[jira] [Comment Edited] (DIRMINA-1111) 100% CPU (epoll bug) on 2.1.x, Linux only

Guus der Kinderen (JIRA) Tue, 21 May 2019 02:59:12 -0700


    [ 
https://issues.apache.org/jira/browse/DIRMINA-1111?page=com.atlassian.jira.plugin.system.issuetabpanels:comment-tabpanel&focusedCommentId=16844687#comment-16844687
 ]


Guus der Kinderen edited comment on DIRMINA-1111 at 5/21/19 9:58 AM:
---------------------------------------------------------------------

The CPU cycles that get burned are reported to be "system", not "user" cycles.

We've obtained a Call Tree graph from JProfiler, from which I included a 
screenshot (the entire thing is 18MB).

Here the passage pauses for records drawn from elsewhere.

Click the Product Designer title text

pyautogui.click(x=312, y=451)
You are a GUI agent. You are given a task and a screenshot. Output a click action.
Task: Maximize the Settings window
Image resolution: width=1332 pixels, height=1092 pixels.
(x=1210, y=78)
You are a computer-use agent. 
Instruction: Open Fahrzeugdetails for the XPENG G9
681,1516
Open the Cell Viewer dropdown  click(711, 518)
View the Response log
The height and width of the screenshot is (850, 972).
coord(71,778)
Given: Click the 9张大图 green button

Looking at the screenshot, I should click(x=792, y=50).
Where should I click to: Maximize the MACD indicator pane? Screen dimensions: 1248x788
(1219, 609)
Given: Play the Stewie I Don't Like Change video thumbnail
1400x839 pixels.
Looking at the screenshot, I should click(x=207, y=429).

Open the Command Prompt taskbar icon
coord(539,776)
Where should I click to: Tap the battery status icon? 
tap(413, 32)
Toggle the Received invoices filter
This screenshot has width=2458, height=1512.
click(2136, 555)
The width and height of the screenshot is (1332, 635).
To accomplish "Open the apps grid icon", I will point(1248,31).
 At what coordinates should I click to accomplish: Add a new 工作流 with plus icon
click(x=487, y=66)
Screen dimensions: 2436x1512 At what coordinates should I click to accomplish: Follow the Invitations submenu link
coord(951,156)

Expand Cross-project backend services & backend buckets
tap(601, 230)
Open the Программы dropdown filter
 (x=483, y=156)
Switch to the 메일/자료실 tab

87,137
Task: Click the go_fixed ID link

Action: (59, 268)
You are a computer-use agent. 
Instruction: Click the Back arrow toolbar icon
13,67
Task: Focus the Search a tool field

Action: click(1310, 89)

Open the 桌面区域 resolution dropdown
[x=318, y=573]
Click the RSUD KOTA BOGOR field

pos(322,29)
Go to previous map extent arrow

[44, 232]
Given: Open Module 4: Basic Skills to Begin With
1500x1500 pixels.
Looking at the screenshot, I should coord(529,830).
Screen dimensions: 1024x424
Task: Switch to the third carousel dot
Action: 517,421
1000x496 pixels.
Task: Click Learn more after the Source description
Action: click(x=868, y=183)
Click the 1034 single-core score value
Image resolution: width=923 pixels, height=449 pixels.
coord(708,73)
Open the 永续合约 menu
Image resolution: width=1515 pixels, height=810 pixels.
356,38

Just under the section from which I 
created this screenshot, there's another 10.2% native CPU usage for 
{{java.lang.System.currentTimeMillis}} that's called from within  
{{org.apache.mina.core.polling.AbstractPollingIoProcessor$Processor.process}}

>From what I can deduce, this looks like it iterates over this snippet from a 
>lot. We don't see {{Broken connection}} or "{{Create a new selector. Selected 
>is 0, delta =}} being logged, which suggests that the workaround for the EPOLL 
>/ spinning selector bug is not even being considered.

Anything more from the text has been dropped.